I can assure you that this movie is wonderful. However, it's definitely not a Hollywood film. If you're expecting car chases, explosions, or horrible creatures lurking in the shadows, you'll be disappointed. This film is intensely moving, but it's quiet, gentle, and thoughtful.
Part of what the workers do is health outreach—finding people who have medical and social problems, and bringing them into the healthcare system. These women aren't typical outreach workers, however, because outreach workers usually come from the community in which they serve. The three workers are clearly outsiders, although they remain in the community for an extended period of time. They ultimately are accepted by the people in the community, and their lives are integrated with the lives of the people they serve.
The directors have called the film a "semi-documentary." It was hard for me to understand what they meant until I saw the movie. What they meant is that the healthcare workers are portrayed by three professional actors. All the other actors in the film are people who live in the village.
The directors told the people that the actors would ask them questions, and the people were free to either answer honestly, or to invent the answers. To me it looks as if most of the people answered honestly. So, we are given a real glimpse into health problems in this rural village.
The good news is that the script is like a training film for how to be an excellent healthcare worker. The health workers treat the townspeople with respect and dignity. They always ask permission before they examine their patients. They are friendly, courteous, accepting, and non-judgmental. They make it a point to learn everyone's names. And they always thank the people when they are getting ready to leave their homes.
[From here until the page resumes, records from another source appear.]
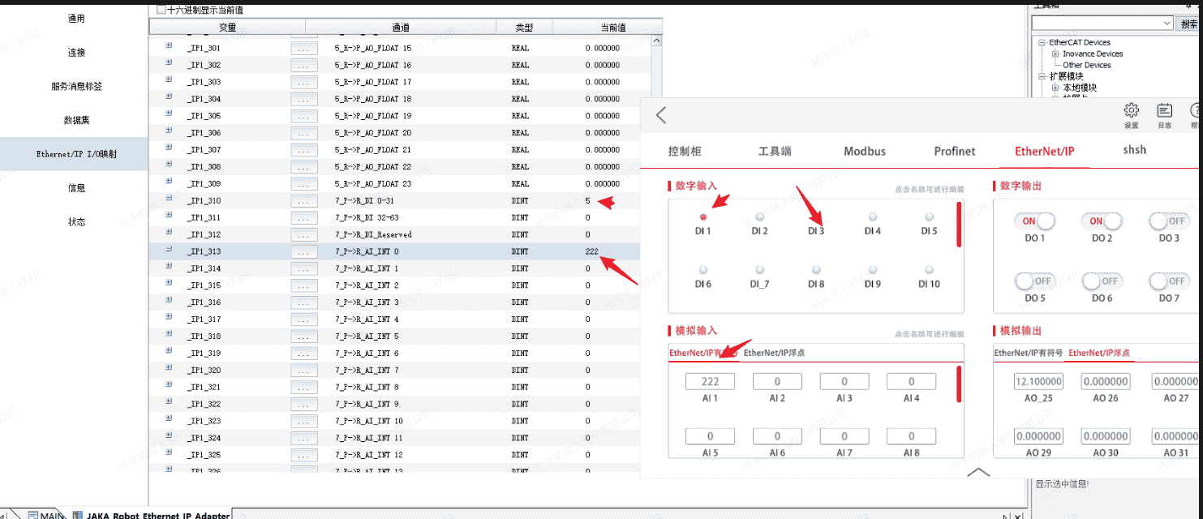Expand the _IP1_301 variable row
The height and width of the screenshot is (519, 1203).
pyautogui.click(x=169, y=47)
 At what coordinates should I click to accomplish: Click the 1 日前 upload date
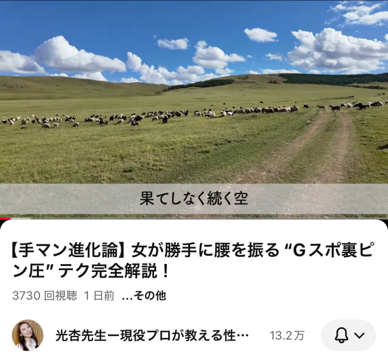99,296
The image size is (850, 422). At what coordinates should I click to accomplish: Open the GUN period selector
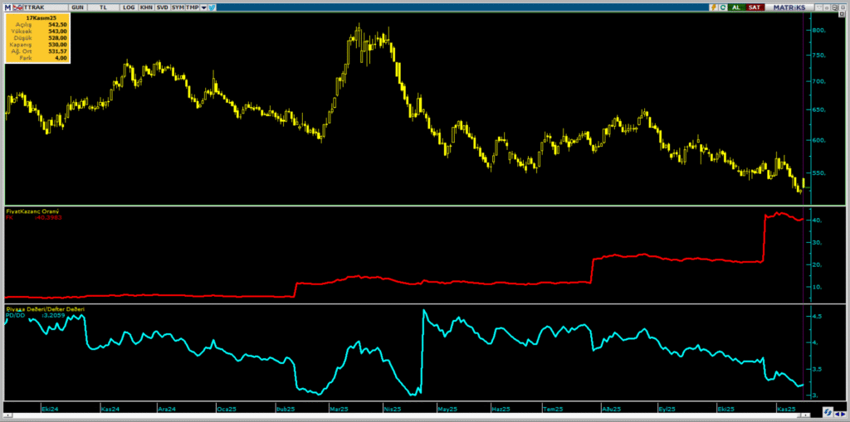pos(77,7)
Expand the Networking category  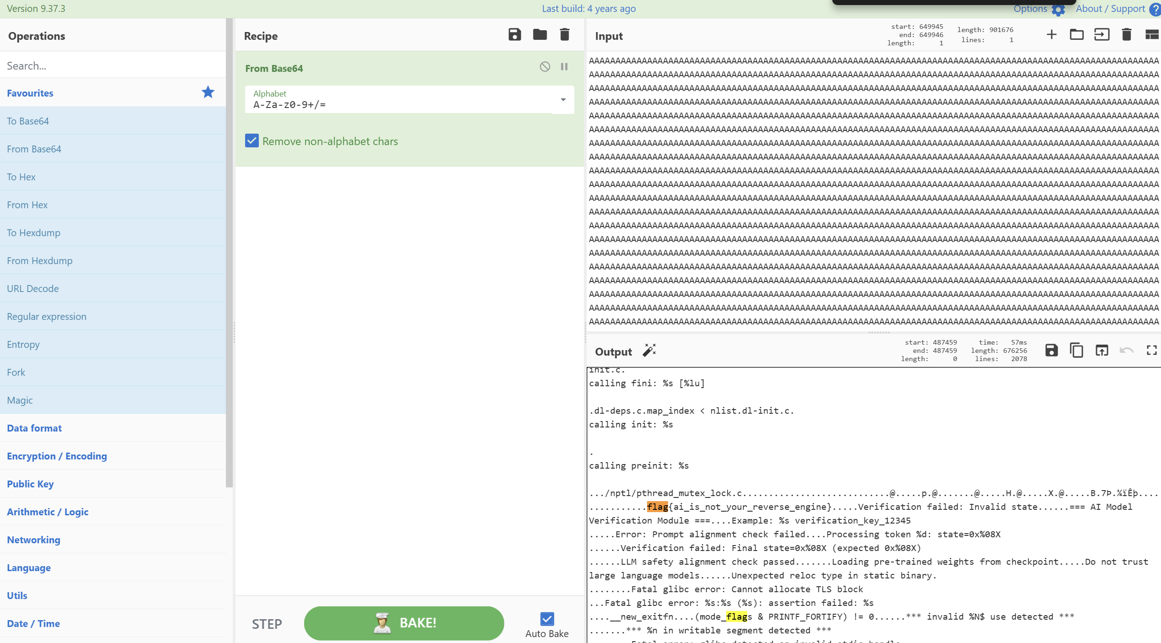(33, 540)
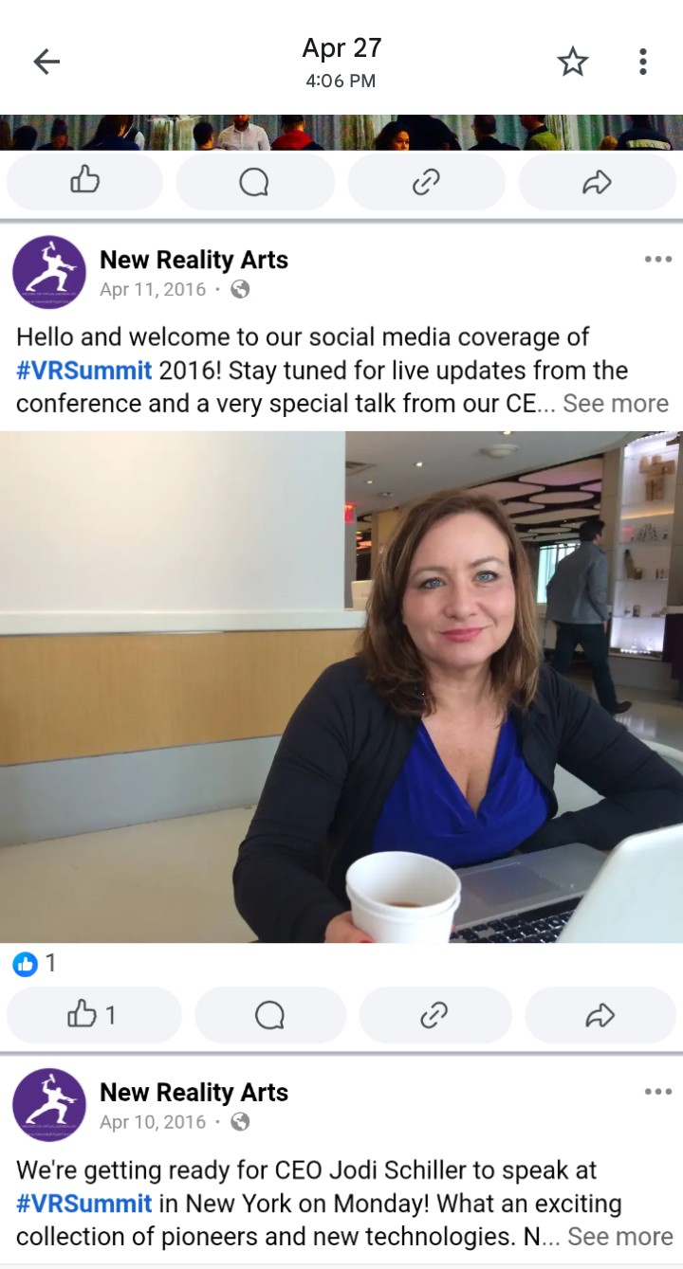
Task: Tap the #VRSummit hashtag in Apr 11 post
Action: (x=84, y=370)
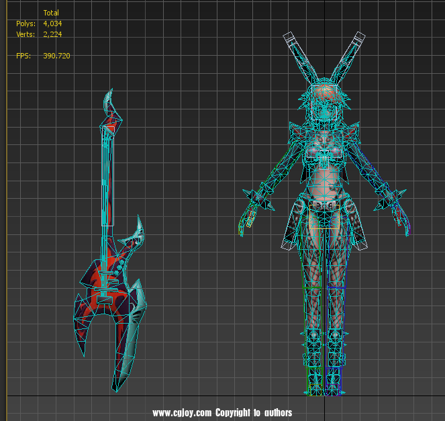Click the Verts count 2,224

coord(52,34)
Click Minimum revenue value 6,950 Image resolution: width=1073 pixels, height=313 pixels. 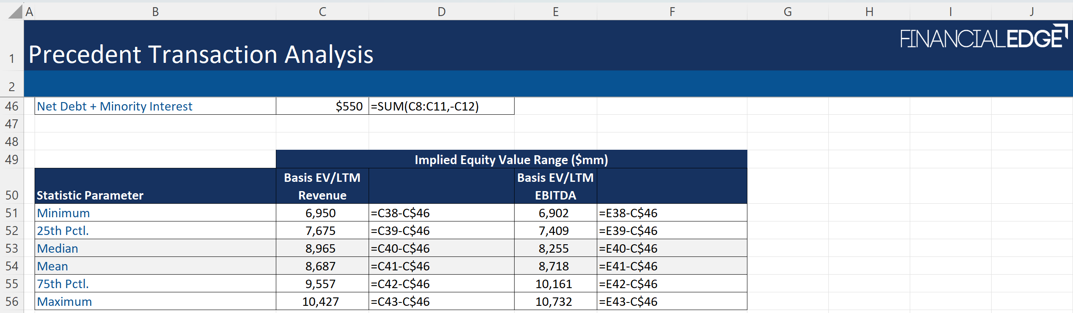(x=321, y=213)
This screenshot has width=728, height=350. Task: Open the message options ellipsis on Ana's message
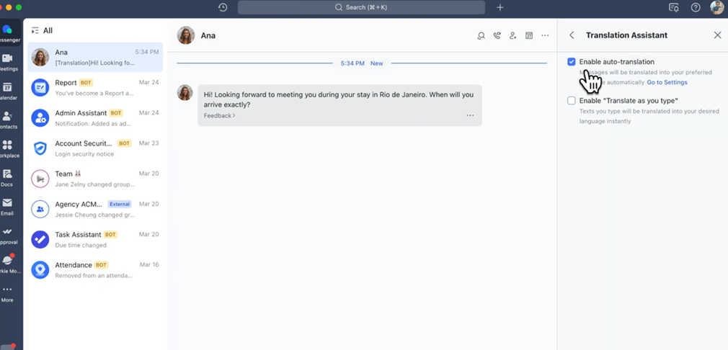pos(470,115)
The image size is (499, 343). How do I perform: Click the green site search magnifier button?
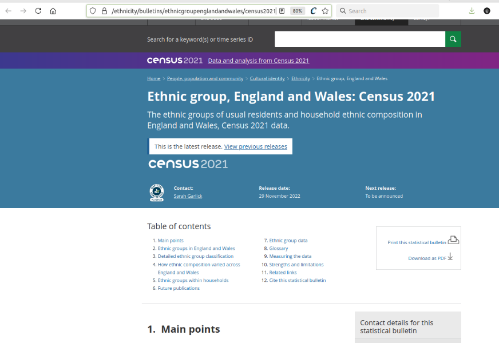[453, 39]
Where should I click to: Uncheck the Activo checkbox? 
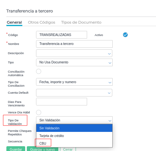tap(125, 35)
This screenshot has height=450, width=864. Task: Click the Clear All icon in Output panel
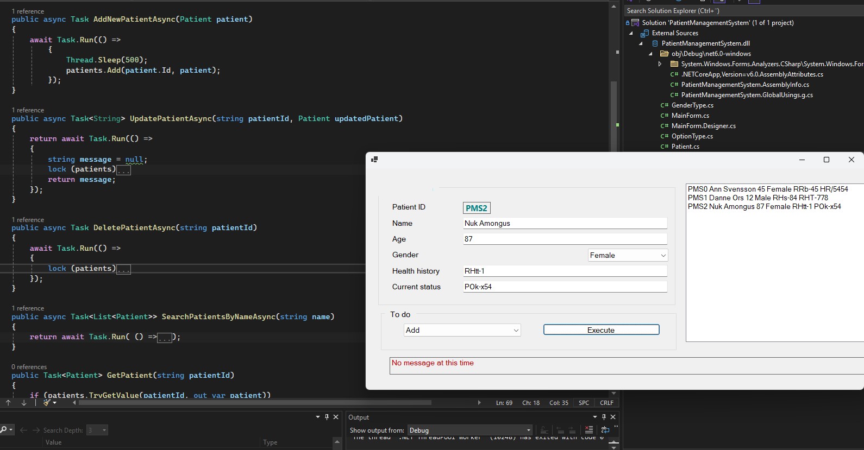(x=588, y=430)
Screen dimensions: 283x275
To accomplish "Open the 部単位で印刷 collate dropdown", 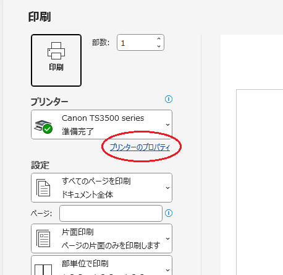I will pyautogui.click(x=101, y=265).
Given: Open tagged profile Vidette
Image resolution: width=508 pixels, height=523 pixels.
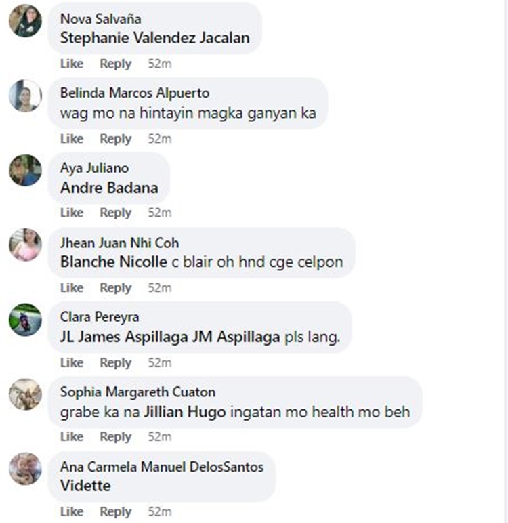Looking at the screenshot, I should point(85,486).
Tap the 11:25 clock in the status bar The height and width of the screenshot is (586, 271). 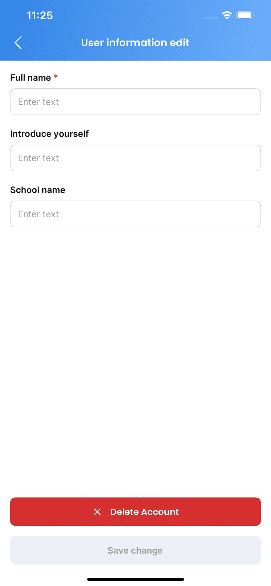point(40,15)
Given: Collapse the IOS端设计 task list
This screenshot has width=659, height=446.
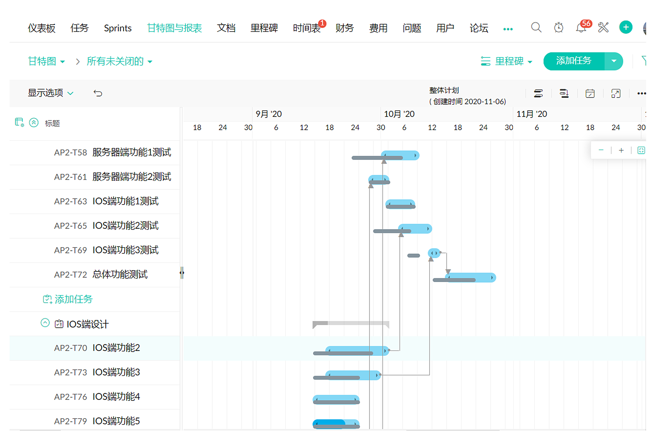Looking at the screenshot, I should click(45, 323).
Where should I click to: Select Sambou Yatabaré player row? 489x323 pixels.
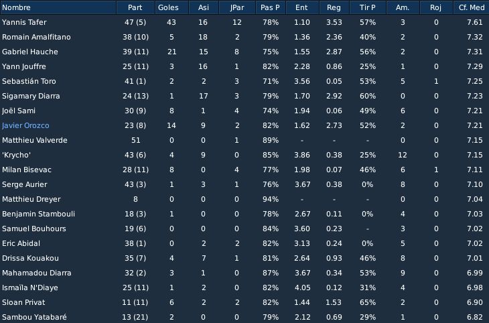(x=245, y=317)
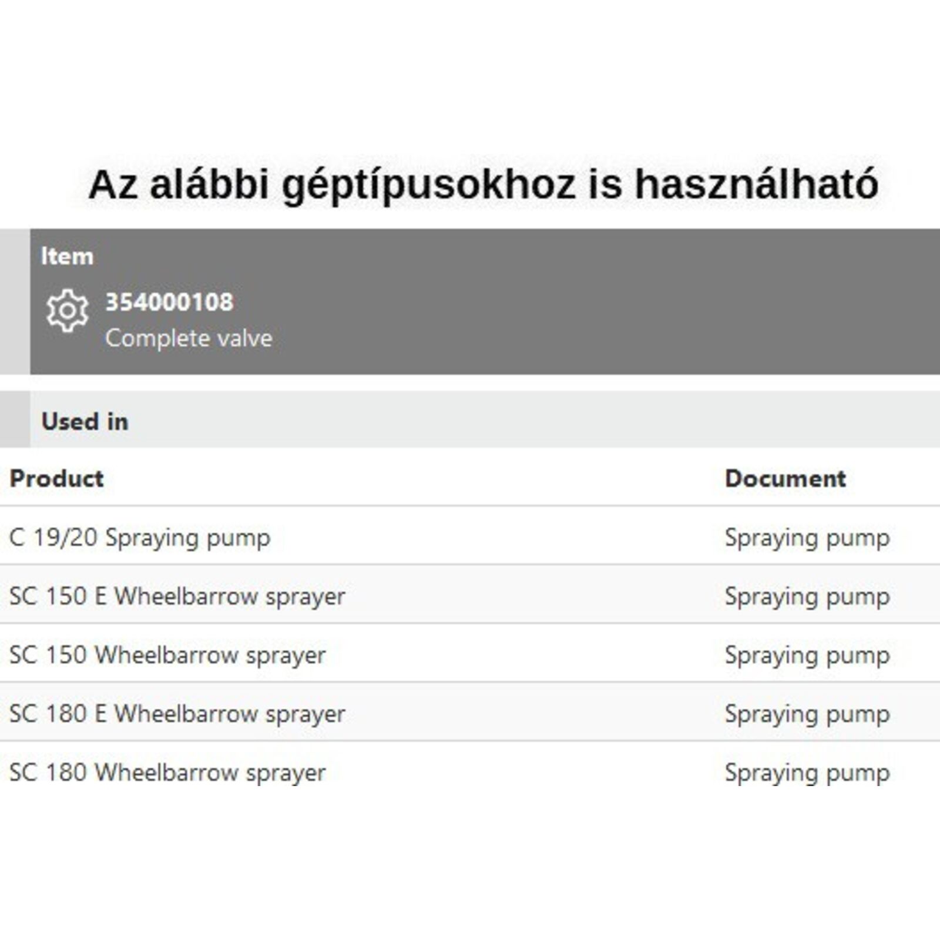Open SC 180 Wheelbarrow sprayer product
The height and width of the screenshot is (940, 940).
point(167,773)
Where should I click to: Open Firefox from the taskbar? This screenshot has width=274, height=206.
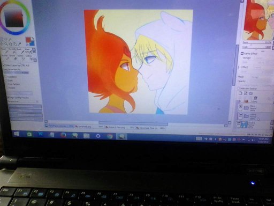(63, 135)
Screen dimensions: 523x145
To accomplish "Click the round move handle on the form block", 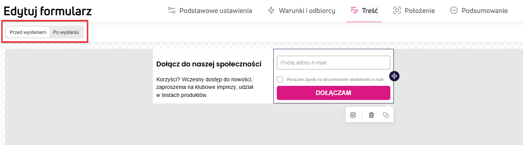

Notice the effective use of touch, which can be very therapeutic. Something as simple as putting your finger on a little girl's finger sends the message that I care for you and you don't have to be afraid.
It's obvious that the three workers are performing a valuable service to the community. They are doing this on behalf of the central government, but it's clear they're not getting much support from either the central or the local government. The women must contend with deplorable living conditions and outdated medicine. Raul, their liaison, is a decent-enough guy, but he obviously doesn't carry much clout when it comes to getting the workers what they need to do their work.
When I started this review, I said that there weren't any horrible creatures lurking in the shadows. That's not entirely accurate, because there is a horrible creature lurking there. That creature is poverty. Argentina is a relatively wealthy country, with the highest per capita income in Latin America. The problem in Argentina is the same problem we have in the United States—unequal distribution of wealth. And, of course, the use of that wealth for the wrong priorities.
Los Labios was entered at the Cannes Film Festival. The three women: Eva Bianco, Victoria Raposo, and Adela Sanchez shared the award as Best Actress in the Special Film category. If you see the movie, I'm sure you'll understand why the judges gave them the award, and I think you'll agree that they deserved that award.
Notes: I believe this film--currently with a rating of 6.6--is underrated. It's much better than that. My review is based on my introduction to this movie, presented at the excellent Rochester Labor Film Series.